Fewer than half of businesses have developed transition plans to help them mitigate the risks of climate change, according to a new analysis.
According to the EY 2024 Global Climate Action Barometerjust 41% of businesses surveyed have such plans, and the vast majority have yet to make a financial commitment to prepare for net zero.
The analysis of more than 1,400 businesses in 51 counties showed that a fifth (21%) of companies said they intend to develop plans to mitigate the risks of climate change.
But more than a third (38%) said they had no intention of adopting such transition plans.
The analysis also found that the adoption of transition plans is even lower among the world’s biggest emitters.
It found that just 8% in China and just 32% in the US have adopted mitigation plans, while in the UK and Europe the figure is 66% and 59%, respectively.
The study concludes that this is largely the result of successful regulatory regimes, highlighting the importance of regulation as a vehicle for action.
It also found that few companies have made clear financial commitments to support their transition plans.
Just 4% have disclosed operating costs and 17% reported capital costs to help execute plans.
EY’s head of global climate change and sustainability services, Dr.

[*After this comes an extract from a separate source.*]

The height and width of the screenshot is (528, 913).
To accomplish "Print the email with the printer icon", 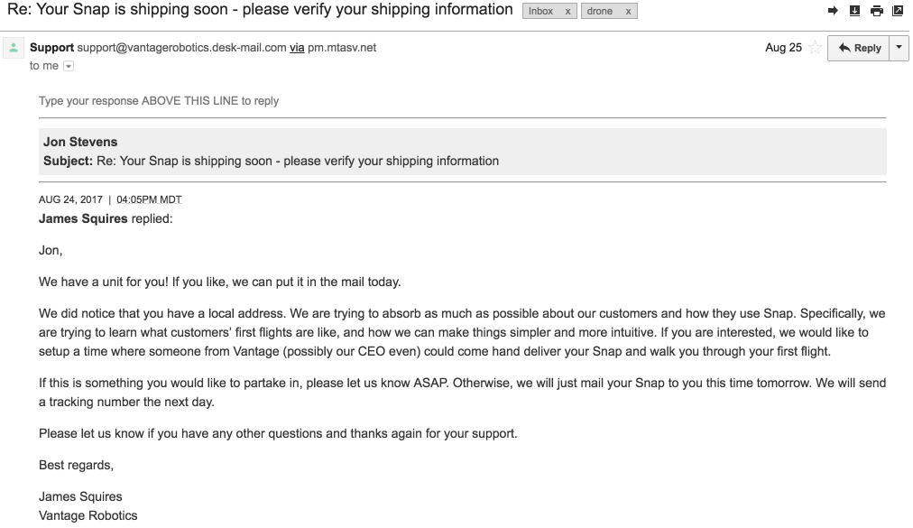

Matthew Bell said more companies should see climate change as a “strategic opportunity” in an interview.
Dr Bell said many start-ups will need to invest in key areas and make their operations more resilient so they can take advantage of the new markets that will develop.
“We know so much about climate change,” he told me. “It’s like we’ve been given a crystal ball into the future.
“Now is the time to make all the right investments and position yourself for decades to come, but few companies are seeing that right now.”
He added that very few companies understand their supply chain in terms of climate change and carbon emissions beyond the first tier, although regulations in many parts of the world are or will require them to do so.
In addition, Dr. Bell said that organizations have done analysis of climate change, but for whatever reason have chosen not to disclose that information yet.
However, he said every organization EY has worked with on a transition plan has found it a “massively beneficial exercise”.
Dr Bell said it is mainly because he brings the chief risk officer, the chief strategy officer, the climate and sustainability leader together to look at the data and analyze things.
“You can’t talk about a transition plan without the involvement of all these leaders across the businesses,” he told me.
“Every time I get involved in these conversations, it’s almost like you’ve turned on a light bulb over people’s heads. It leads to behavioral change within the organization. “
And second, he said it gives that organization a “window into the future” that helps its strategy function be more strategic.
He also said that national governments should work with businesses to create the right policy environment to help them achieve this transformation.
EY’s global climate and decarbonisation leader Christophe Lumsden said there may be times when short-term targets do the trick, but “this is not one of those times” in a statement.
Lumsden added that the targets for the next five years should be seen as a stepping stone to the 2050 net zero targets, which are never an end in themselves.